- To do -
In the corn harvest passage, turn the paragraph beginning "There are three stages" into a numbered list that keeps its main facts.

:: Text passage ::

There are three stages to the corn harvest in Manitoba. The first starts in September when the corn crop matures and whole plant moisture dries to about 35 per cent dry matter — it’s one of the best time to take off corn silage. The second occurs weeks later when the grain corn dries to about 75 per cent dry matter; that’s when to harvest high-moisture corn. Finally, when the same corn kernels drop below 15 per cent moisture; it should be combined.
As a dairy nutritionist, it has been my experience that even modest changes to the moisture content of corn silage compared to high-moisture or dry corn has a significant impact on the amount of nutritious feed eaten by lactating dairy cows. I strongly recommend that dairy producers test corn silage moisture content after a new bag, bunk or silo is opened.

:::
:: Given data ::

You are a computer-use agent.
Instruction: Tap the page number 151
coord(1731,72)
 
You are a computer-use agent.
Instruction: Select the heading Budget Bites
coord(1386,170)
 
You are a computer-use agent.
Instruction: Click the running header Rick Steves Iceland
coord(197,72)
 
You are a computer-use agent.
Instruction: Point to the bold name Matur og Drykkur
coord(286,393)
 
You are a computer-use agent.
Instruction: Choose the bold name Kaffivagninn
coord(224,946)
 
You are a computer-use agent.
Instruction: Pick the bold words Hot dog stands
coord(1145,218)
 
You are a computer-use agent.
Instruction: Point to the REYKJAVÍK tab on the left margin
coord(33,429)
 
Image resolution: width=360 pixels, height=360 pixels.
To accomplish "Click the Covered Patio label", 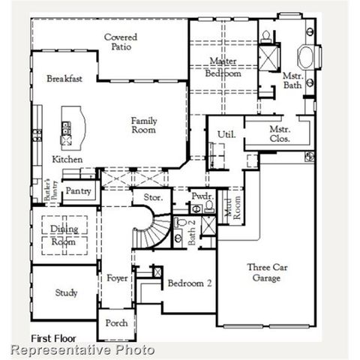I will pos(120,42).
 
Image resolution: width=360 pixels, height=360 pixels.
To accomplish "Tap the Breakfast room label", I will pos(64,79).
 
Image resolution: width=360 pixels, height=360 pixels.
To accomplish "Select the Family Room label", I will pos(144,125).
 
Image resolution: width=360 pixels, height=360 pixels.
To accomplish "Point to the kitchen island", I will pos(72,128).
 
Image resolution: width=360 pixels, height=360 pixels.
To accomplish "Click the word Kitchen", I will pos(67,160).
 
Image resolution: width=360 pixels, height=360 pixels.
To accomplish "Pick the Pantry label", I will pos(78,191).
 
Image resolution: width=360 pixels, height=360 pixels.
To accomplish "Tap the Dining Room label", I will pos(64,236).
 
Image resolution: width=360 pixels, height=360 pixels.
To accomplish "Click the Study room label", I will pos(66,292).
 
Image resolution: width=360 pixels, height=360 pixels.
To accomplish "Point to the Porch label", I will pos(116,323).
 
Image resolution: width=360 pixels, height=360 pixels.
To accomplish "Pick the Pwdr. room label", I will pos(201,195).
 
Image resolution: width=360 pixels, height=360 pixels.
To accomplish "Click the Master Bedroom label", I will pos(225,68).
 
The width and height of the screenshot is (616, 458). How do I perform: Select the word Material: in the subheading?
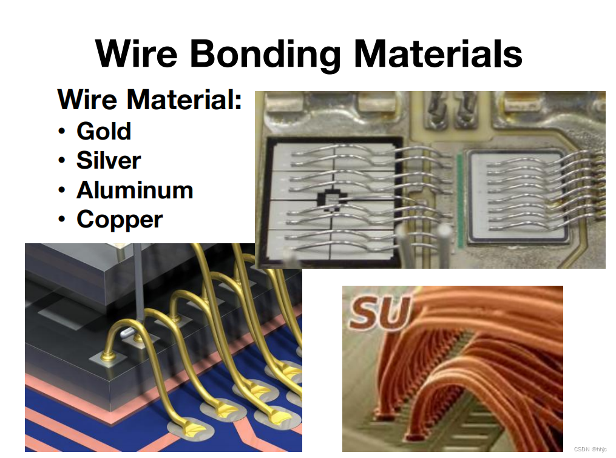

:::

- Written solution -
Three stages of the Manitoba corn harvest:
1. September: the crop matures and the whole plant dries to about 35 percent dry matter, one of the best times to take off corn silage.
2. Weeks later: the grain corn dries to about 75 percent dry matter, the time to harvest high-moisture corn.
3. Finally: once the kernels drop below 15 percent moisture, the corn should be combined.